One regret: “I wanted to go see Mario’s car but it was in storage.”

Ana Beatriz and Sebastian Saavedra clown around at marketplace in Miami.

“It’s a small world,” Sebastian Saavedra says (without breaking into song) while seated next to Ana Beatriz at the Bayside Marketplace in Miami.

Saavedra, who turns 22 on June 2, was relating how he and “Bia” reconnected in INDYCAR a few years after they took different paths in motorsports. For the 96th Running of the Indianapolis 500, they’re teammates.

Saavedra, from Colombia, moved to Sao Paulo, Brazil, at a tender age to pursue his racing dream.

“When I started go-karting back in 2001, I wanted to be a champion and I wanted to be a race car driver,” he says. “Right away my dad said to be able to do that we need to search for a better level (of competition). Brazil is the top level, and we went there.

“It was an amzaing experience. I lived for two years in Sao Paulo and I was fortunate to meet Bia, who was already running in some formulas. We trained together with the same physical trainer. Every day we went to the same park to run.
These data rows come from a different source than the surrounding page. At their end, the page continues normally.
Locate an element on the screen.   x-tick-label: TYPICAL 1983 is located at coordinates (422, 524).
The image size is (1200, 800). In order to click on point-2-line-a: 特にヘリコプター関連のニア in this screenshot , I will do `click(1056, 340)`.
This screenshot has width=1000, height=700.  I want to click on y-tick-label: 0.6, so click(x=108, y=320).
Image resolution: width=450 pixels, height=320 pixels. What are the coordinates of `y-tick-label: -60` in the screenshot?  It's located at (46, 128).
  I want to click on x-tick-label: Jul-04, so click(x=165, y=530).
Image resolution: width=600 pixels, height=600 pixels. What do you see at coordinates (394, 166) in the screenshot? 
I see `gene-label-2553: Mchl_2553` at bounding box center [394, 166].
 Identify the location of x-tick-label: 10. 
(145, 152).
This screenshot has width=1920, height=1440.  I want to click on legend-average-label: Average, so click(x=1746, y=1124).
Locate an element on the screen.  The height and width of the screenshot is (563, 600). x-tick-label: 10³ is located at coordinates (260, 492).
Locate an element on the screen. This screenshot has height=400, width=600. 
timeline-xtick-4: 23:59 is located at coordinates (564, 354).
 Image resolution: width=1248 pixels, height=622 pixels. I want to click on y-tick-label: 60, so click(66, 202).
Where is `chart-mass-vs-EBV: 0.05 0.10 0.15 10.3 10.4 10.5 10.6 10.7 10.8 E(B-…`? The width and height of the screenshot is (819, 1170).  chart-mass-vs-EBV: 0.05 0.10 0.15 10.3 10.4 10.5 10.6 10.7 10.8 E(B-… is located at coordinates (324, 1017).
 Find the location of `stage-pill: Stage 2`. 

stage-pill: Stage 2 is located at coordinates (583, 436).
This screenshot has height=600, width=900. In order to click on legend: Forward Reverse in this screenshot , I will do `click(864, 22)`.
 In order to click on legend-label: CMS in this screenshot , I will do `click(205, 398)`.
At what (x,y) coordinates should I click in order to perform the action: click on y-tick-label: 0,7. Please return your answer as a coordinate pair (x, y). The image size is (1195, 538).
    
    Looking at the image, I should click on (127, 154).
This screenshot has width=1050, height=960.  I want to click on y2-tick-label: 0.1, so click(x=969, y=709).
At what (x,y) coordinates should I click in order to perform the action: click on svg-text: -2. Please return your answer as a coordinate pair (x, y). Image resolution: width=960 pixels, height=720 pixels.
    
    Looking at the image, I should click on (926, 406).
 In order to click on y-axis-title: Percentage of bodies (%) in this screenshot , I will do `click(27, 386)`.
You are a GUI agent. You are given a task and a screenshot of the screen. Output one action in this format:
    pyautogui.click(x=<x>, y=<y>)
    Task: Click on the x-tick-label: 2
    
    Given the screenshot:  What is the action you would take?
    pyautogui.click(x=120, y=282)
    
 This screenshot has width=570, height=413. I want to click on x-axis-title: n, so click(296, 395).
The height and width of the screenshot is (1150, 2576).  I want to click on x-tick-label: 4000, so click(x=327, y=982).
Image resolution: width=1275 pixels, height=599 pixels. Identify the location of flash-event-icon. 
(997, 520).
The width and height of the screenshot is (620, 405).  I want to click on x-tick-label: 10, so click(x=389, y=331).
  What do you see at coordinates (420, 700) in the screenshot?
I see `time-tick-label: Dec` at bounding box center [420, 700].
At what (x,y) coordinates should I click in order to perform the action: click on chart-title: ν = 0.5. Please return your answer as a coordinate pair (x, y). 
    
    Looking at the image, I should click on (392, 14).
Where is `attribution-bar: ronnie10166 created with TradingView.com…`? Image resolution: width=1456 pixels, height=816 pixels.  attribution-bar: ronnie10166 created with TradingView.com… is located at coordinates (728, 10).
We just started a friendship from very early.”

Saavedra ventured to Europe to race while Beatriz was competing in Formula Renault Brasil and Formula 3 Sul-Americana.

“Six years or so later we bumped into each other in Firestone Indy Lights,” Saavedra continues. “Here she is, the same amazing person. We caught up very fast, and now — a couple of years later — she’s my teammate.”

Saavedra, driving for AFS Racing through a partnership with Andretti Autosport, will compete in both the Freedom 100 and Indianapolis 500 for the second time.  He’ll start 24th in the 500 Mile Race. Beatriz will make her second start of the season with Andretti Autosport and qualified 13th for the “500.”

Saavedra, who was the 2009 Firestone Indy Lights Rookie of the Year, and Beatriz are race winners in the series. Entering the Freedom 100 on May 25 at the Indianapolis Motor Speedway, Saavedra is the championship leader by two points over Tristan Vautier.

“It’s great to have strong teammates and a strong team at Indianapolis,” says Saavedra, who competed in the IZOD IndyCar Series in 2011 with Conquest Racing. “It’s crucial for us to keep focusing on the (Firestone Indy Lights) championship because that’s our main goal, but never lose focus on the big picture, which is INDYCAR.”

Scott Dixon turns the tables and interviews Ericka Flye and Stephanie Ortmann of WRTV-6.

Women of Indianapolis print, television, radio and online media got a special surprise when they showed up at the Indianapolis Motor Speedway for their Indy Racing Experience two-seater ride. To prepare them for the moment, the four Chip Ganassi IZOD IndyCar Series drivers showed up to do some “coaching” for the participants.

After the initial squeal of delight (which no one would admit to when I asked who screeched), the ladies were divided into four groups, one for each driver. There was a long line for rides, so they got some one-on-one time with their new mentors to calm their nerves before zooming around the track in the hands of Indy car great Mario Andretti and former Indy Lights driver Logan Gomez.

Scott Dixon, who was assigned to the WRTV-6 ABC group, was asked about practice so far at IMS, what his favorite track was (Watkins Glen) and was prodded to convince Mario Andretti to boost up the speed a bit for the ladies’ first ride.  Following that, all four drivers did an on-camera interview … as the reporter.

“You think I’m good enough to take over AC’s (Anthony Calhoun, Sports Director of WISH-TV) job?” Grahal Rahal asked the reporters of the CBS affiliate.

My opinion at the end of the process was that all four drivers have promising futures in driver coaching. Watching them call the team around for a conference with the same very pointed hand gestures and stroking-of-the-chins usually done by engineers came very naturally, but I’ll be happier if these guys stay behind the wheel for many more years to come before I have to get used to that transition.